Output every one of the lines below verbatim, with no changes.

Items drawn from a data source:
================================

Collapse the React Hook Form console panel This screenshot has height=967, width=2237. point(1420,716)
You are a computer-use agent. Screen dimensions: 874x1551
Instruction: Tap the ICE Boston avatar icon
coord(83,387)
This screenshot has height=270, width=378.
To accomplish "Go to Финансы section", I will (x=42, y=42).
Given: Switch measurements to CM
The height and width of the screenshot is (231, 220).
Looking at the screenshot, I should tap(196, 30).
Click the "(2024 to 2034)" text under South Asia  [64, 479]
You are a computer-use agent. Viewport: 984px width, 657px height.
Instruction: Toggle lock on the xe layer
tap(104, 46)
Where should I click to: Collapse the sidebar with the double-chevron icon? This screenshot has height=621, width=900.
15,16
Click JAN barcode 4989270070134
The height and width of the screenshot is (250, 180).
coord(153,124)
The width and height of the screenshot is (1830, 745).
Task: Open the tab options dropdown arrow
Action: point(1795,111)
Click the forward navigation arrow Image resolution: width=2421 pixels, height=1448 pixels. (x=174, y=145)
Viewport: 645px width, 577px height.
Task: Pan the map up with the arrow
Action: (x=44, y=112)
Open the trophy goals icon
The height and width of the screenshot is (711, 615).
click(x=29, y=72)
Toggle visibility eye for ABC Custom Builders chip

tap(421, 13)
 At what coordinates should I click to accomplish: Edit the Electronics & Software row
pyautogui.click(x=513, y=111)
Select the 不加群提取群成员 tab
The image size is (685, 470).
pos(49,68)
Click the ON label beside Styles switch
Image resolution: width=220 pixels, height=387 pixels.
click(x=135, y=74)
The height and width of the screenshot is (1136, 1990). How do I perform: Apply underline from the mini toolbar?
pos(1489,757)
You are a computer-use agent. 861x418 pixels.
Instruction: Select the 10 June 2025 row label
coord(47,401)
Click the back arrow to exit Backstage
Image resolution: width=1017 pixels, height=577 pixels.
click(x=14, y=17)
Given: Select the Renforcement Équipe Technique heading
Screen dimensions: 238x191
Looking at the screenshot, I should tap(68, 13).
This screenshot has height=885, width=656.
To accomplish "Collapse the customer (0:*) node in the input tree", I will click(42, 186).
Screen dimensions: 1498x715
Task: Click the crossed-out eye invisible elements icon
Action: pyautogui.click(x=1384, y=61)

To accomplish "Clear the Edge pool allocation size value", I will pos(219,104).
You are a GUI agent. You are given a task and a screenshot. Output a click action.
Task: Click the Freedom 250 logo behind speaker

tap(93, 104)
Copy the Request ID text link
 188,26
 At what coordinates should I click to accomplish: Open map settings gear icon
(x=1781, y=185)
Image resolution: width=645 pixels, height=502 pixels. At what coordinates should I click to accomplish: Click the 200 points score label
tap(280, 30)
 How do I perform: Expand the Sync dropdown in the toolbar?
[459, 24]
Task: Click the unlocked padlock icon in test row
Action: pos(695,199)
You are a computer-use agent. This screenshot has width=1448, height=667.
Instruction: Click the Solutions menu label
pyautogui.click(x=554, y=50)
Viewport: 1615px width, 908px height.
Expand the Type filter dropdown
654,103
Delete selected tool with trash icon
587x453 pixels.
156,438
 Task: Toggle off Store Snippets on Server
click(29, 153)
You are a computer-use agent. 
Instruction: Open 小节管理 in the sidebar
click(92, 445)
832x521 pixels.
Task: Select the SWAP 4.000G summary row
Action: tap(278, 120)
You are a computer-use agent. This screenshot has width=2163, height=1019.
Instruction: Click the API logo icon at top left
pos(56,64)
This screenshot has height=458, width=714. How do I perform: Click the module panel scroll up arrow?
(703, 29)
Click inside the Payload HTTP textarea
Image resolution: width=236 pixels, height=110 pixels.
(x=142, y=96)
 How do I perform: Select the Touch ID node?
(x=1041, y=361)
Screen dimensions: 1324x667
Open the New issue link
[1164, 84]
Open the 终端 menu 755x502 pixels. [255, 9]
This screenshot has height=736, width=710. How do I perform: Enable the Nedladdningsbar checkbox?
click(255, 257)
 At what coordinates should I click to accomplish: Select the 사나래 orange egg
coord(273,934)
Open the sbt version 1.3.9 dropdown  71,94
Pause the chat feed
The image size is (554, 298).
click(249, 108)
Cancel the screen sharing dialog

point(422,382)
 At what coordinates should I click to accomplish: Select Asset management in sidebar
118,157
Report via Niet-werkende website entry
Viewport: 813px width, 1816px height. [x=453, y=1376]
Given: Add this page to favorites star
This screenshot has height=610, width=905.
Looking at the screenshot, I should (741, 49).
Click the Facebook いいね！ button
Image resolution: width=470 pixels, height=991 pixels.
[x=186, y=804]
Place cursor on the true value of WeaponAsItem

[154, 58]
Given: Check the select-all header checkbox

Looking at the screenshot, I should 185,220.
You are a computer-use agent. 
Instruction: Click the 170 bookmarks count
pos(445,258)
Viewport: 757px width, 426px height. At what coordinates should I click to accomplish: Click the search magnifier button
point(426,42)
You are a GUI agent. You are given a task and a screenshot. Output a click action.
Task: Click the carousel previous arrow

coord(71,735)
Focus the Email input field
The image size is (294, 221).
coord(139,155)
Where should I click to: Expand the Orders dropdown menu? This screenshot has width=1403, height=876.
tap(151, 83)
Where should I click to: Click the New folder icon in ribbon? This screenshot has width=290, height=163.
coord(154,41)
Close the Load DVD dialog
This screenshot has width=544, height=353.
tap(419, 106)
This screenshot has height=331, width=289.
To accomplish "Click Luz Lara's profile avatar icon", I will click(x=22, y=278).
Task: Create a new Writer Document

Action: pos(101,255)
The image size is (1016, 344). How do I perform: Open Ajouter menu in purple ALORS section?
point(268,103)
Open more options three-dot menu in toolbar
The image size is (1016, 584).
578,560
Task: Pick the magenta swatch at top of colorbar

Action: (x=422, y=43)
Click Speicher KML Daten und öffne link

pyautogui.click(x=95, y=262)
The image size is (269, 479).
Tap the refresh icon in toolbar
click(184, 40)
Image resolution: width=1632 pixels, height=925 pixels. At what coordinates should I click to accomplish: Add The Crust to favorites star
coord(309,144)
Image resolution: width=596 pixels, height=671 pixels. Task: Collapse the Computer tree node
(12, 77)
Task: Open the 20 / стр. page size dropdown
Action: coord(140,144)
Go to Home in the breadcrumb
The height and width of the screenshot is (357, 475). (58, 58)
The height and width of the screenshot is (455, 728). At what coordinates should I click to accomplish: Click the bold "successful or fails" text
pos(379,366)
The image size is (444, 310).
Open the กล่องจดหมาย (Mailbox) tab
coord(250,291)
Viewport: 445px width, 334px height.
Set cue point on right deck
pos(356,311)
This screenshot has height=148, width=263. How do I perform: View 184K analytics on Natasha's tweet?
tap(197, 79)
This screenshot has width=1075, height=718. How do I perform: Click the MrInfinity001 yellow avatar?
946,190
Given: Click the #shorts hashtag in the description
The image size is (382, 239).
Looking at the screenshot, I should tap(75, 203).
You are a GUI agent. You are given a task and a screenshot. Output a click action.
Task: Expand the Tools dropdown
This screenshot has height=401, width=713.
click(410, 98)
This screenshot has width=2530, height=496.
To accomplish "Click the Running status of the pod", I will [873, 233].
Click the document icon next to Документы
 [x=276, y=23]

================================

Correct output:
Collapse the React Hook Form console panel This screenshot has height=967, width=2237. point(1420,716)
You are a computer-use agent. Screen dimensions: 874x1551
Instruction: Tap the ICE Boston avatar icon
coord(83,387)
This screenshot has height=270, width=378.
To accomplish "Go to Финансы section", I will (x=42, y=42).
Given: Switch measurements to CM
The height and width of the screenshot is (231, 220).
Looking at the screenshot, I should tap(196, 30).
Click the "(2024 to 2034)" text under South Asia  [64, 479]
You are a computer-use agent. Viewport: 984px width, 657px height.
Instruction: Toggle lock on the xe layer
tap(104, 46)
Where should I click to: Collapse the sidebar with the double-chevron icon? This screenshot has height=621, width=900.
15,16
Click JAN barcode 4989270070134
The height and width of the screenshot is (250, 180).
coord(153,124)
The width and height of the screenshot is (1830, 745).
Task: Open the tab options dropdown arrow
Action: point(1795,111)
Click the forward navigation arrow Image resolution: width=2421 pixels, height=1448 pixels. (x=174, y=145)
Viewport: 645px width, 577px height.
Task: Pan the map up with the arrow
Action: (x=44, y=112)
Open the trophy goals icon
The height and width of the screenshot is (711, 615).
click(x=29, y=72)
Toggle visibility eye for ABC Custom Builders chip

tap(421, 13)
 At what coordinates should I click to accomplish: Edit the Electronics & Software row
pyautogui.click(x=513, y=111)
Select the 不加群提取群成员 tab
The image size is (685, 470).
pos(49,68)
Click the ON label beside Styles switch
Image resolution: width=220 pixels, height=387 pixels.
click(x=135, y=74)
The height and width of the screenshot is (1136, 1990). How do I perform: Apply underline from the mini toolbar?
pos(1489,757)
You are a computer-use agent. 861x418 pixels.
Instruction: Select the 10 June 2025 row label
coord(47,401)
Click the back arrow to exit Backstage
Image resolution: width=1017 pixels, height=577 pixels.
click(x=14, y=17)
Given: Select the Renforcement Équipe Technique heading
Screen dimensions: 238x191
Looking at the screenshot, I should tap(68, 13).
This screenshot has height=885, width=656.
To accomplish "Collapse the customer (0:*) node in the input tree", I will click(42, 186).
Screen dimensions: 1498x715
Task: Click the crossed-out eye invisible elements icon
Action: pyautogui.click(x=1384, y=61)

To accomplish "Clear the Edge pool allocation size value", I will pos(219,104).
You are a GUI agent. You are given a task and a screenshot. Output a click action.
Task: Click the Freedom 250 logo behind speaker

tap(93, 104)
Copy the Request ID text link
 188,26
 At what coordinates should I click to accomplish: Open map settings gear icon
(x=1781, y=185)
Image resolution: width=645 pixels, height=502 pixels. At what coordinates should I click to accomplish: Click the 200 points score label
tap(280, 30)
 How do I perform: Expand the Sync dropdown in the toolbar?
[459, 24]
Task: Click the unlocked padlock icon in test row
Action: pos(695,199)
You are a computer-use agent. This screenshot has width=1448, height=667.
Instruction: Click the Solutions menu label
pyautogui.click(x=554, y=50)
Viewport: 1615px width, 908px height.
Expand the Type filter dropdown
654,103
Delete selected tool with trash icon
587x453 pixels.
156,438
 Task: Toggle off Store Snippets on Server
click(29, 153)
You are a computer-use agent. 
Instruction: Open 小节管理 in the sidebar
click(92, 445)
832x521 pixels.
Task: Select the SWAP 4.000G summary row
Action: tap(278, 120)
You are a computer-use agent. This screenshot has width=2163, height=1019.
Instruction: Click the API logo icon at top left
pos(56,64)
This screenshot has height=458, width=714. How do I perform: Click the module panel scroll up arrow?
(703, 29)
Click inside the Payload HTTP textarea
Image resolution: width=236 pixels, height=110 pixels.
(x=142, y=96)
 How do I perform: Select the Touch ID node?
(x=1041, y=361)
Screen dimensions: 1324x667
Open the New issue link
[1164, 84]
Open the 终端 menu 755x502 pixels. [255, 9]
This screenshot has height=736, width=710. How do I perform: Enable the Nedladdningsbar checkbox?
click(255, 257)
 At what coordinates should I click to accomplish: Select the 사나래 orange egg
coord(273,934)
Open the sbt version 1.3.9 dropdown  71,94
Pause the chat feed
The image size is (554, 298).
click(249, 108)
Cancel the screen sharing dialog

point(422,382)
 At what coordinates should I click to accomplish: Select Asset management in sidebar
118,157
Report via Niet-werkende website entry
Viewport: 813px width, 1816px height. [x=453, y=1376]
Given: Add this page to favorites star
This screenshot has height=610, width=905.
Looking at the screenshot, I should (741, 49).
Click the Facebook いいね！ button
Image resolution: width=470 pixels, height=991 pixels.
[x=186, y=804]
Place cursor on the true value of WeaponAsItem

[154, 58]
Given: Check the select-all header checkbox

Looking at the screenshot, I should 185,220.
You are a computer-use agent. 
Instruction: Click the 170 bookmarks count
pos(445,258)
Viewport: 757px width, 426px height. At what coordinates should I click to accomplish: Click the search magnifier button
point(426,42)
You are a GUI agent. You are given a task and a screenshot. Output a click action.
Task: Click the carousel previous arrow

coord(71,735)
Focus the Email input field
The image size is (294, 221).
coord(139,155)
Where should I click to: Expand the Orders dropdown menu? This screenshot has width=1403, height=876.
tap(151, 83)
Where should I click to: Click the New folder icon in ribbon? This screenshot has width=290, height=163.
coord(154,41)
Close the Load DVD dialog
This screenshot has width=544, height=353.
tap(419, 106)
This screenshot has height=331, width=289.
To accomplish "Click Luz Lara's profile avatar icon", I will click(x=22, y=278).
Task: Create a new Writer Document

Action: pos(101,255)
The image size is (1016, 344). How do I perform: Open Ajouter menu in purple ALORS section?
point(268,103)
Open more options three-dot menu in toolbar
The image size is (1016, 584).
578,560
Task: Pick the magenta swatch at top of colorbar

Action: (x=422, y=43)
Click Speicher KML Daten und öffne link

pyautogui.click(x=95, y=262)
The image size is (269, 479).
Tap the refresh icon in toolbar
click(184, 40)
Image resolution: width=1632 pixels, height=925 pixels. At what coordinates should I click to accomplish: Add The Crust to favorites star
coord(309,144)
Image resolution: width=596 pixels, height=671 pixels. Task: Collapse the Computer tree node
(12, 77)
Task: Open the 20 / стр. page size dropdown
Action: coord(140,144)
Go to Home in the breadcrumb
The height and width of the screenshot is (357, 475). (58, 58)
The height and width of the screenshot is (455, 728). At what coordinates should I click to accomplish: Click the bold "successful or fails" text
pos(379,366)
The image size is (444, 310).
Open the กล่องจดหมาย (Mailbox) tab
coord(250,291)
Viewport: 445px width, 334px height.
Set cue point on right deck
pos(356,311)
This screenshot has height=148, width=263. How do I perform: View 184K analytics on Natasha's tweet?
tap(197, 79)
This screenshot has width=1075, height=718. How do I perform: Click the MrInfinity001 yellow avatar?
946,190
Given: Click the #shorts hashtag in the description
The image size is (382, 239).
Looking at the screenshot, I should tap(75, 203).
You are a GUI agent. You are given a task and a screenshot. Output a click action.
Task: Expand the Tools dropdown
This screenshot has height=401, width=713.
click(410, 98)
This screenshot has width=2530, height=496.
To accomplish "Click the Running status of the pod", I will [873, 233].
Click the document icon next to Документы
 [x=276, y=23]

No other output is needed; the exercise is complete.